O agente flexiblizador, no caso, não se mostra plenamente satisfeito. "Acho que este é um disco de transição", diz Scandurra. Ele defende a coerência de ter partido do mod (movimento roqueiro inglês dos 60, liderado pela banda The Who) e chegado ao tecno.
"Mod hoje é o tecno, são as raves, que juntam pessoas com identidades em comum. O grunge era largado, podrão, machista. As raves trazem de volta o mod, a tolerância, a preocupação estética."
Gaspa ironiza: "Edgard ainda é tão mod por dentro que precisa se convencer que o tecno é mod". Jung apimenta: "Se Pete Townshend (The Who) disser que tecno não é legal, ele não dorme mais".
O resto do Ira! abre a guarda, no entanto.
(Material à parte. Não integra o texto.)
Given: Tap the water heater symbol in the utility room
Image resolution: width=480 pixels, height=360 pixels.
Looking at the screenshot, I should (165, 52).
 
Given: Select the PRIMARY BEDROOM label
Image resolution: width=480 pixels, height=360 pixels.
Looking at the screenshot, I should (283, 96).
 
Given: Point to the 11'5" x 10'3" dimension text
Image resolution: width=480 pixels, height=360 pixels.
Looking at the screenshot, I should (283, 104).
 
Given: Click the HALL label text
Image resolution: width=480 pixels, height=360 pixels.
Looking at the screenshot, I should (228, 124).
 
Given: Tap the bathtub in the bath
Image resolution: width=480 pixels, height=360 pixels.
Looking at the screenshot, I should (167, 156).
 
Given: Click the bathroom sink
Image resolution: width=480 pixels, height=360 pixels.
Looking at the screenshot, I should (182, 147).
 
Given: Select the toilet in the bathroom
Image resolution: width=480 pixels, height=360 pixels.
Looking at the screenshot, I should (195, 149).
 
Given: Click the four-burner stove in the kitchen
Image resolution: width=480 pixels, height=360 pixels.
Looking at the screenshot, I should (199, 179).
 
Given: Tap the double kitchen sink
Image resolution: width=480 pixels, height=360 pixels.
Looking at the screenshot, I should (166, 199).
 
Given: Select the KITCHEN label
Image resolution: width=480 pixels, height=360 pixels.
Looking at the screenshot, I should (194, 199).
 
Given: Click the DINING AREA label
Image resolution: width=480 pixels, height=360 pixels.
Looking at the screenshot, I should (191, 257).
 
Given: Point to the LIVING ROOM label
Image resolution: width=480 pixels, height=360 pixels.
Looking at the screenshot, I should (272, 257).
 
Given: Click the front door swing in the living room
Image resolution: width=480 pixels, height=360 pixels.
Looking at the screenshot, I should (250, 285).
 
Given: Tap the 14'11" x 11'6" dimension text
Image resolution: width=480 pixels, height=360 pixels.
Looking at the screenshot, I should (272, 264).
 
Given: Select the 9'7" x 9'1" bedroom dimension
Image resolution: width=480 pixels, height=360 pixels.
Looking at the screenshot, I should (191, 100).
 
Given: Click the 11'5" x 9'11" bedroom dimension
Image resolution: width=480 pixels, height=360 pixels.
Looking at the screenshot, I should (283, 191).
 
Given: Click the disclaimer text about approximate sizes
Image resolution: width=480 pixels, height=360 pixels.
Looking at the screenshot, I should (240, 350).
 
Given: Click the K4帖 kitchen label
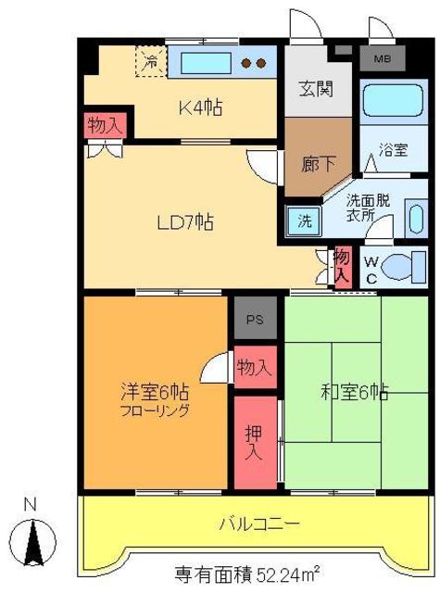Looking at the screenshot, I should tap(200, 105).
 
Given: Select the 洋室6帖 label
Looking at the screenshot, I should tap(149, 391).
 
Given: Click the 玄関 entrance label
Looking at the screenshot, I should tap(317, 90).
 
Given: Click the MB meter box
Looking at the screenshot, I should tap(382, 61).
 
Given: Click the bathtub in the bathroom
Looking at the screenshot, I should tap(387, 107).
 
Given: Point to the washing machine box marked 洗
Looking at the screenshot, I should tap(303, 222).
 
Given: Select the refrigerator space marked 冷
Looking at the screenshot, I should tap(149, 63).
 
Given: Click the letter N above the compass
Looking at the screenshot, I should tap(30, 505).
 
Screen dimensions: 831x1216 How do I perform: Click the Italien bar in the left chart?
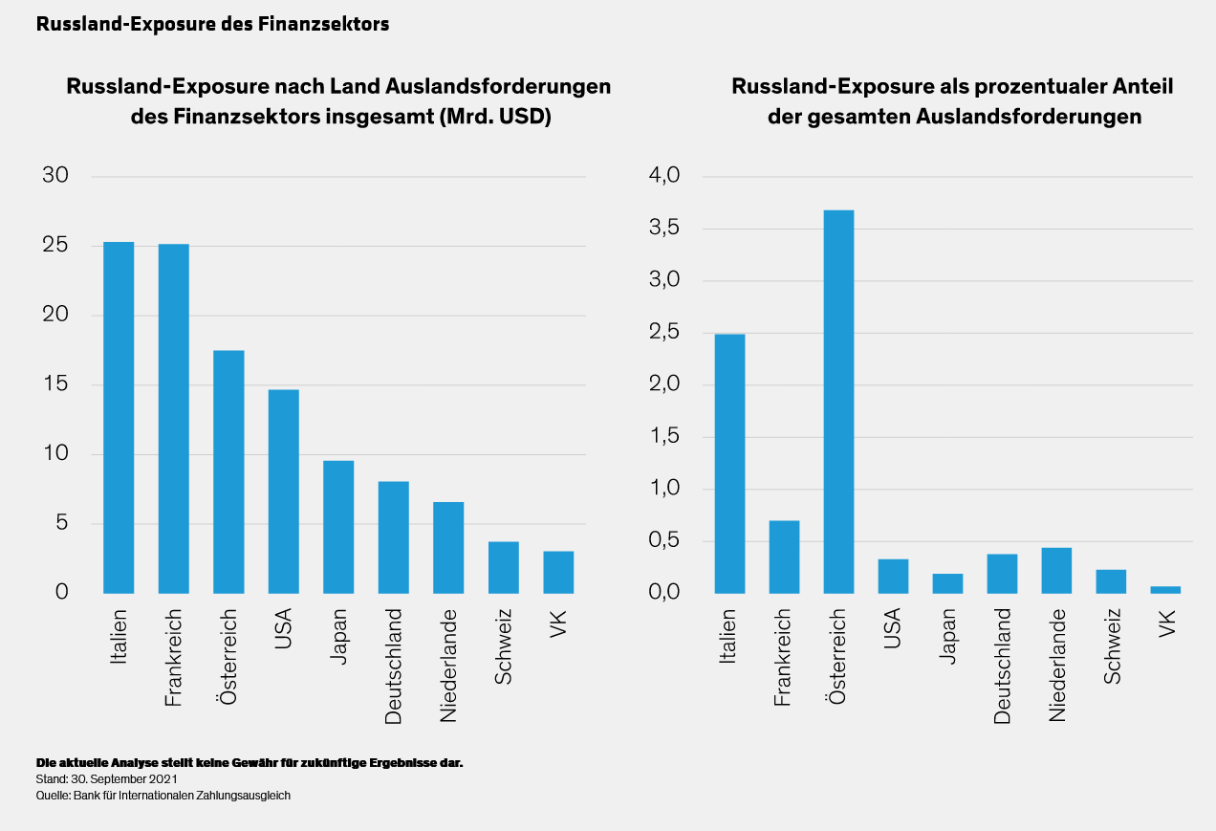click(x=119, y=417)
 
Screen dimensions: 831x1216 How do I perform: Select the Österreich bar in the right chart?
click(x=838, y=402)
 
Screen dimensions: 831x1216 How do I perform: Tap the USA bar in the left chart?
click(x=284, y=492)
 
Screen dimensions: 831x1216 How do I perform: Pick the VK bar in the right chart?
click(x=1165, y=589)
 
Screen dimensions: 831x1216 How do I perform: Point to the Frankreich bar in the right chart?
click(x=784, y=557)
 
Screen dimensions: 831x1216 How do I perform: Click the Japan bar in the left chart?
click(x=338, y=527)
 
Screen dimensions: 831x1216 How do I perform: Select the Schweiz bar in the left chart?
click(x=504, y=567)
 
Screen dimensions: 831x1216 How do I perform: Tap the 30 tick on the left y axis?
click(x=55, y=176)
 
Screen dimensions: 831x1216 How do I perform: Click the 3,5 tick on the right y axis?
click(x=664, y=229)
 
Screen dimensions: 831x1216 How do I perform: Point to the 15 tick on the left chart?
click(x=55, y=384)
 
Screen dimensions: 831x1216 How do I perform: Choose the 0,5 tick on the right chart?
click(x=664, y=541)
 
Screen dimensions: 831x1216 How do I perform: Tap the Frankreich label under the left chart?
click(x=173, y=658)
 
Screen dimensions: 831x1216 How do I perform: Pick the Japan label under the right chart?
click(x=946, y=638)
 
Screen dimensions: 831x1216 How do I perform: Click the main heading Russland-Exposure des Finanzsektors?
click(x=212, y=25)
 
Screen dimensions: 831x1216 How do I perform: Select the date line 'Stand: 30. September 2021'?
click(x=106, y=779)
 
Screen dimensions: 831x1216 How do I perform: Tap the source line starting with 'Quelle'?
click(x=163, y=795)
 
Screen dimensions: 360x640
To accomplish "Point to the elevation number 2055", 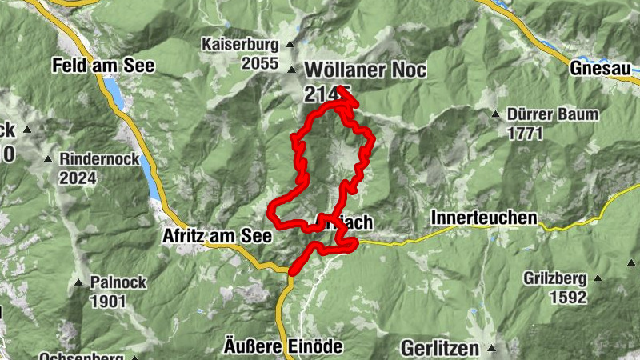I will point(262,64).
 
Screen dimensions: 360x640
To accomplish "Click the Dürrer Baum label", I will point(552,114).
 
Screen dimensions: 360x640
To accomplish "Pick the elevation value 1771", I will point(525,134).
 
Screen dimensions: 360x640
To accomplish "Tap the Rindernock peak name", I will point(99,158).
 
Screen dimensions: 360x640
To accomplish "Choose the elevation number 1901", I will point(109,301).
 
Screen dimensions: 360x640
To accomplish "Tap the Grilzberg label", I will point(555,278).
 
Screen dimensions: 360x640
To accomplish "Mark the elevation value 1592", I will point(568,298).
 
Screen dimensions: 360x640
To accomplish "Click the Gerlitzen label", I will point(439,348).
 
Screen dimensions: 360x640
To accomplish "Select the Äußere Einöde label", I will point(282,346).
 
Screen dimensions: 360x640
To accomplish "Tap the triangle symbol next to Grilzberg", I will point(598,278).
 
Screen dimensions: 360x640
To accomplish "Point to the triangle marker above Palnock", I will point(79,282).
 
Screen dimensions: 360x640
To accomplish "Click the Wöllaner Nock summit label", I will point(365,70).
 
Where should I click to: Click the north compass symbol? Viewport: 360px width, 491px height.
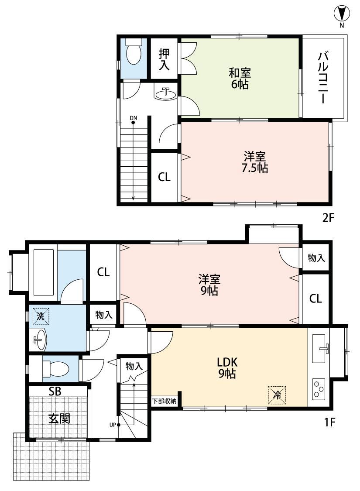pyautogui.click(x=342, y=14)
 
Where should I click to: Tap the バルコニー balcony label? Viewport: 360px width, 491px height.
pyautogui.click(x=323, y=78)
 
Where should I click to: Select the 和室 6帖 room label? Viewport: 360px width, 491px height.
pyautogui.click(x=240, y=78)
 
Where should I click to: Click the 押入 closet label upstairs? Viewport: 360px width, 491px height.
pyautogui.click(x=165, y=59)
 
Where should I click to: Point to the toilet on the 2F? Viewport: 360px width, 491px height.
pyautogui.click(x=134, y=51)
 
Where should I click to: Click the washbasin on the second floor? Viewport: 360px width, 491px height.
pyautogui.click(x=165, y=93)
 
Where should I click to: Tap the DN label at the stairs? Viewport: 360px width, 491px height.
pyautogui.click(x=134, y=118)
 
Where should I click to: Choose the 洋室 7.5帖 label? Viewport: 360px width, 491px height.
pyautogui.click(x=255, y=162)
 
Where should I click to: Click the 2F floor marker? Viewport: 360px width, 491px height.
pyautogui.click(x=329, y=217)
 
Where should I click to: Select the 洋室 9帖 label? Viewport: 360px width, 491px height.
pyautogui.click(x=209, y=285)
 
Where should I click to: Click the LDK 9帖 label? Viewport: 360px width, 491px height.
pyautogui.click(x=227, y=367)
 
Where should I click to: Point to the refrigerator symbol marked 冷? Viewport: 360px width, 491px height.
pyautogui.click(x=277, y=395)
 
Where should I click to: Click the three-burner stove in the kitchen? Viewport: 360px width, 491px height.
pyautogui.click(x=319, y=388)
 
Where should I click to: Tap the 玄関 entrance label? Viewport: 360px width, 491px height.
pyautogui.click(x=59, y=419)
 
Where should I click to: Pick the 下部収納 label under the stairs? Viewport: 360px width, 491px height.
pyautogui.click(x=165, y=401)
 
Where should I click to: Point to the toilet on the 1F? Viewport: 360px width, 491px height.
pyautogui.click(x=55, y=368)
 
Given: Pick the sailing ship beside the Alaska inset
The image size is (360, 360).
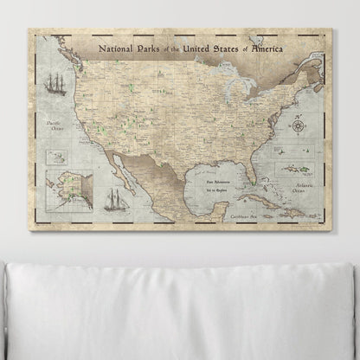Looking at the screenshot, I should click(x=114, y=198).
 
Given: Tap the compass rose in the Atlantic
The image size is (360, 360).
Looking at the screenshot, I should click(x=297, y=126).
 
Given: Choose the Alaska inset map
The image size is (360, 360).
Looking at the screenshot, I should click(x=68, y=189).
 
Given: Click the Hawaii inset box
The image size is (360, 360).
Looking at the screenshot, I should click(x=56, y=156).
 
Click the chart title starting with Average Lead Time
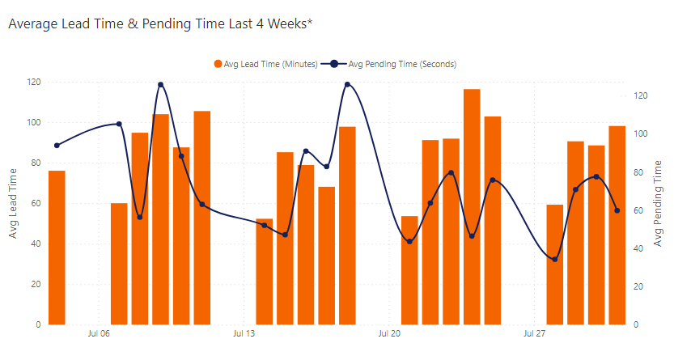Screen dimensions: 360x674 coord(159,24)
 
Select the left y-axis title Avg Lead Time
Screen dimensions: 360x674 coord(14,202)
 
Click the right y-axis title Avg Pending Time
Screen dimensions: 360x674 coord(659,202)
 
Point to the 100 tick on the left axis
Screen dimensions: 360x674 coord(34,122)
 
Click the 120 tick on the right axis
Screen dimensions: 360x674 coord(642,95)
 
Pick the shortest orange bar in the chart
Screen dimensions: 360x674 coord(264,271)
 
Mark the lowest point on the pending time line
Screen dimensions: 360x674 coord(554,259)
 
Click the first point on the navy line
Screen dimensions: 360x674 coord(57,146)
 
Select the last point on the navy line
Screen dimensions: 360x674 coord(617,210)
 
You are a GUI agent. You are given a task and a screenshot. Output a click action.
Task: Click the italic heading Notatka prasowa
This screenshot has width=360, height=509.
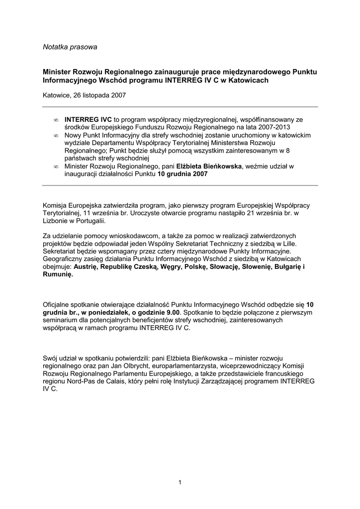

O veterano underground Loop B participará nos shows que apresentarão o novo disco, em maio. "Será um quinto elemento que vai agregar influências eletrônico-industriais", explica Jung.
Todos, enfim, admitem o arejamento do Ira! versão 98. "O CD contempla passado, presente e futuro", diz Nasi. "É o Ira! olhando para o futuro", radicaliza Scandurra. "Assim não vira museu, cover de Ira!. Não somos mais o rock dos 80, somos dos 90", fecha Jung.